The data reading routine is not foolproof. Loading wrong data type can freeze the application. Please be careful.

*5. Read Binary Sample File.

Sample0??.bin are sample binary files with particle number N~10^5. This data is actual simulation data for the Moon formation.

The file consists of binary data sequence such as,

time(float) particle-number(int) x(float) y(float) z(float) vx(float) vy(float) vz(float) radius(float) ID(int) x(float) y(float) z(float) vx(float) vy(float) vz(float) radius(float) ID(int) ... and so on.

To be more specifically,

7B D0 16 42 81 2E 01 00 00 00 00 00 00 00 00 00 00 00 00 00 00 00 00 00 00 00 00 00 00 00 00 00 B2 9D AF 3E 00 00 00 00 5B D3 AC BF 81 95 93 3F 17 B7 51 39 34 80 F7 BE EE 7C 1F BF 00 00 00 00 00 00 00 00 00 00 00 00 3F 35 3E 3F 00 6F 81 3C 00 00 00 00 E7 1D A7 3C C1 A8 94 3F D0 44 D8 BB .....

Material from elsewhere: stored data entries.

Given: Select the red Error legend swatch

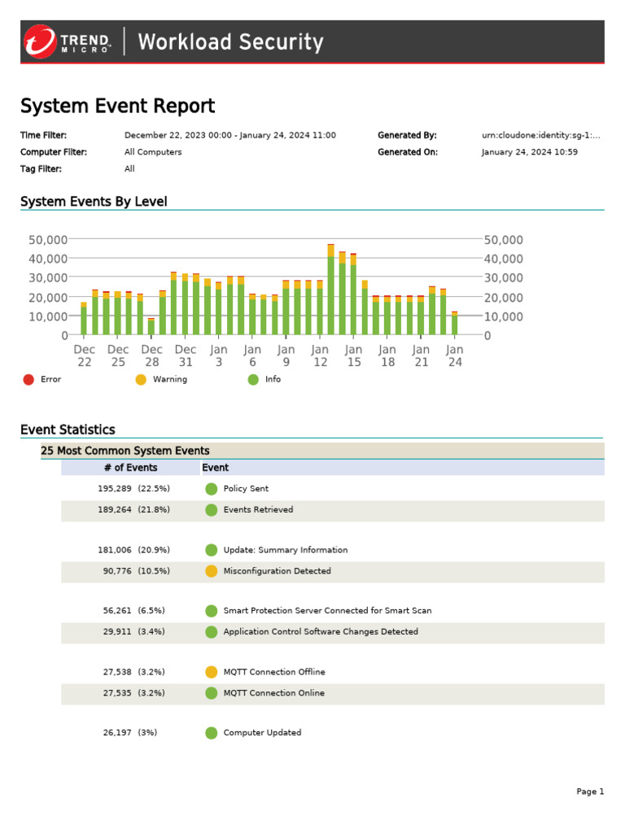Looking at the screenshot, I should coord(28,379).
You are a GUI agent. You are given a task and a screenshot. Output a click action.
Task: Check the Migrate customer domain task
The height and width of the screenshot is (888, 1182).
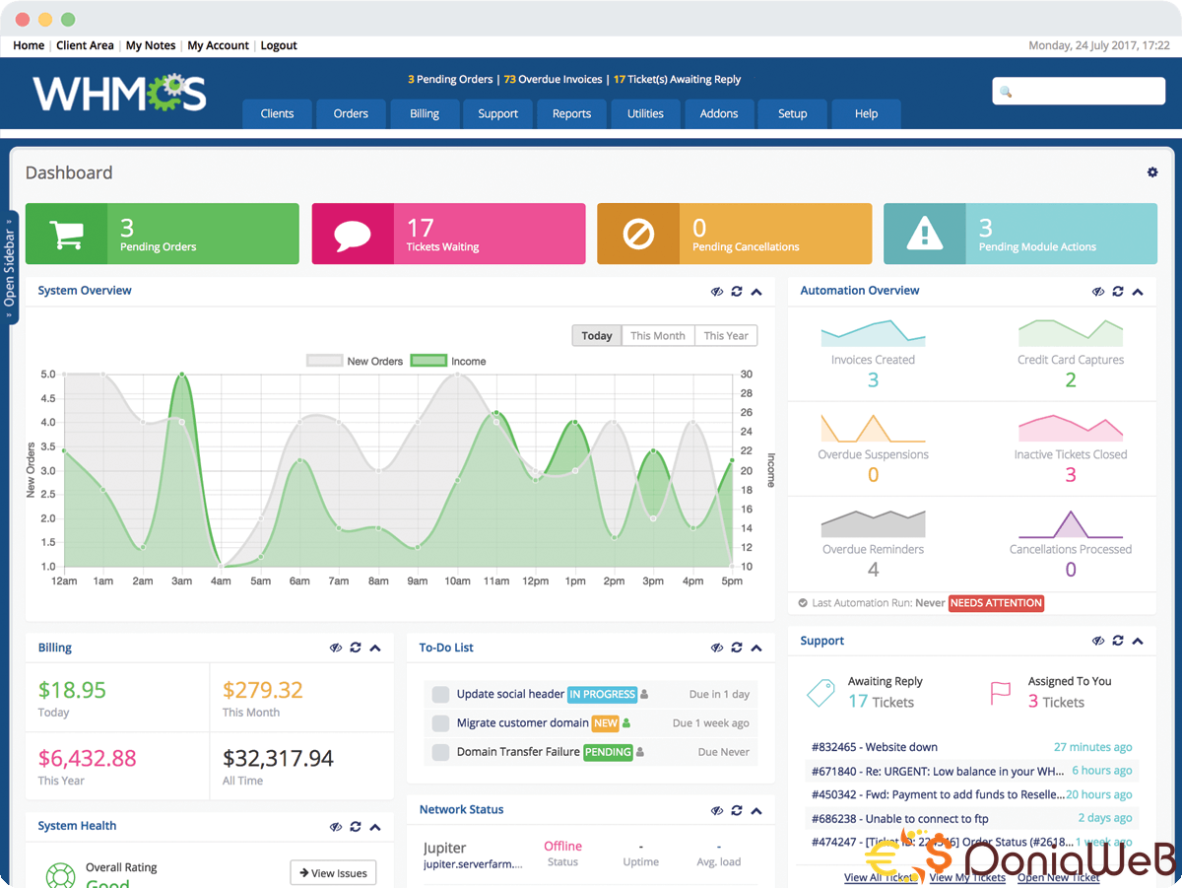[x=440, y=723]
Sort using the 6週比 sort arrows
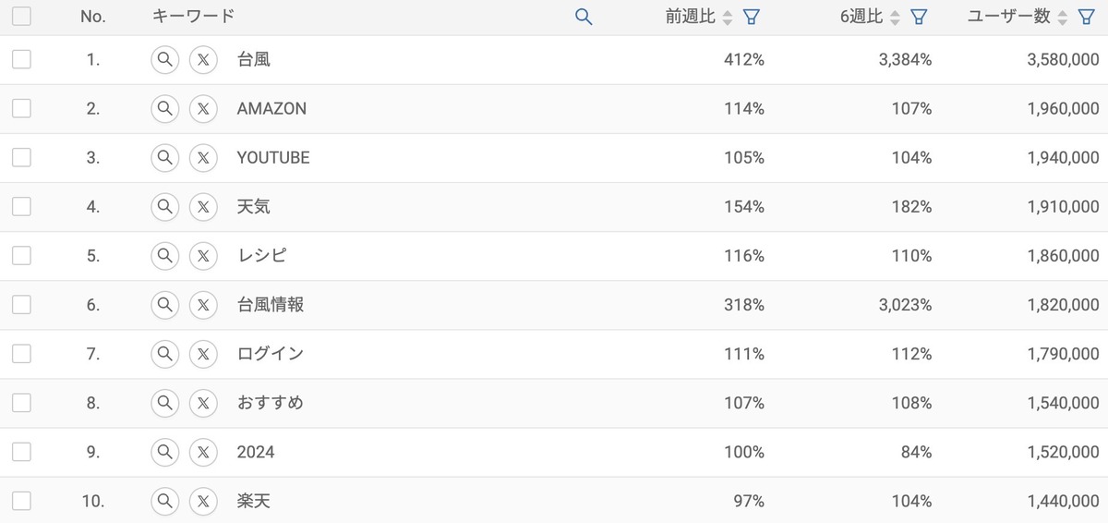This screenshot has width=1108, height=523. 895,17
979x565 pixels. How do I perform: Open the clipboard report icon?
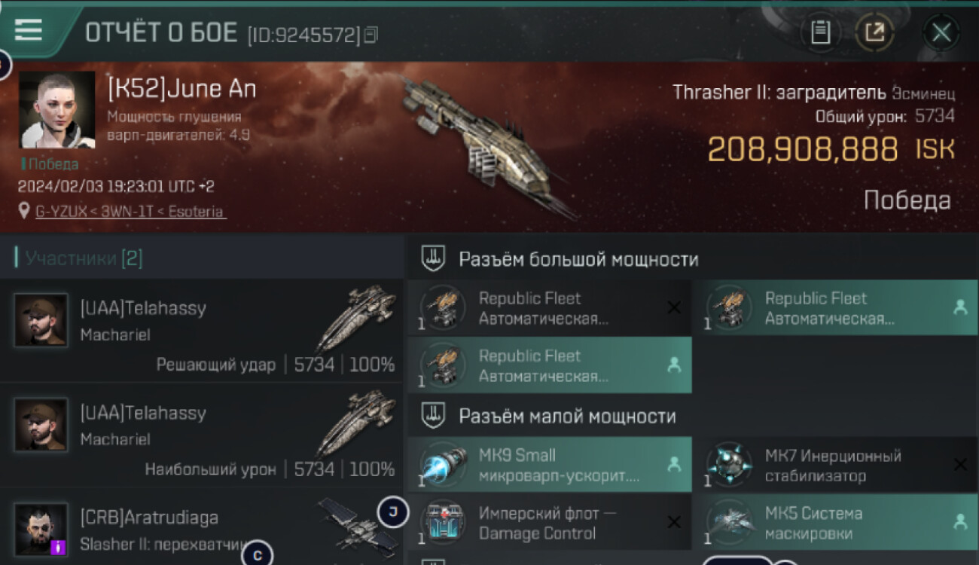coord(820,32)

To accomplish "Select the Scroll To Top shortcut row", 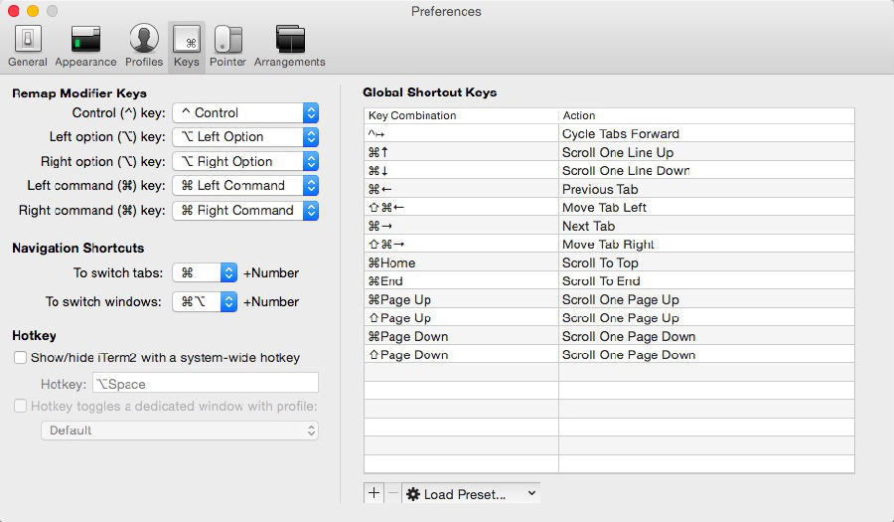I will pos(609,262).
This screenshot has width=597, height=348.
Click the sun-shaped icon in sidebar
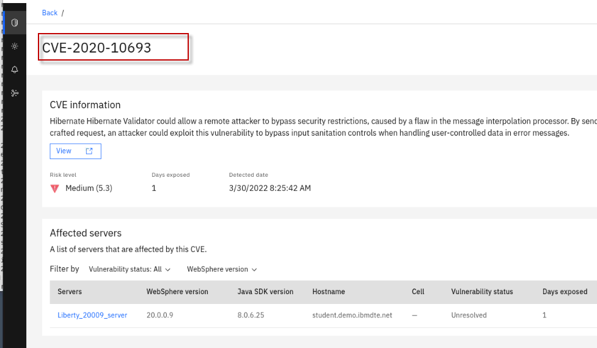tap(15, 46)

(The proto-Earth (particle 1) is set to the origin, so that several 00s appears in the data. Note that the coordinate axes are set to the center of the data, so that the axes do not pass (0, 0, 0).)

The order of data is default one, so that you are not have to edit the order of the data to load.

Select File>Open New Data..., and open "Dataload Configuration dialog". Select "SIMPLE BINARY" and check "Data Sequence" check-box option, and open "sample000.bin".

If the data is loaded successfully, you can see the evolution of spiral pattern around the proto-Earth. Fuss around the application and see what you can do with Zindaiji.

Sorry that English Document is incomplete.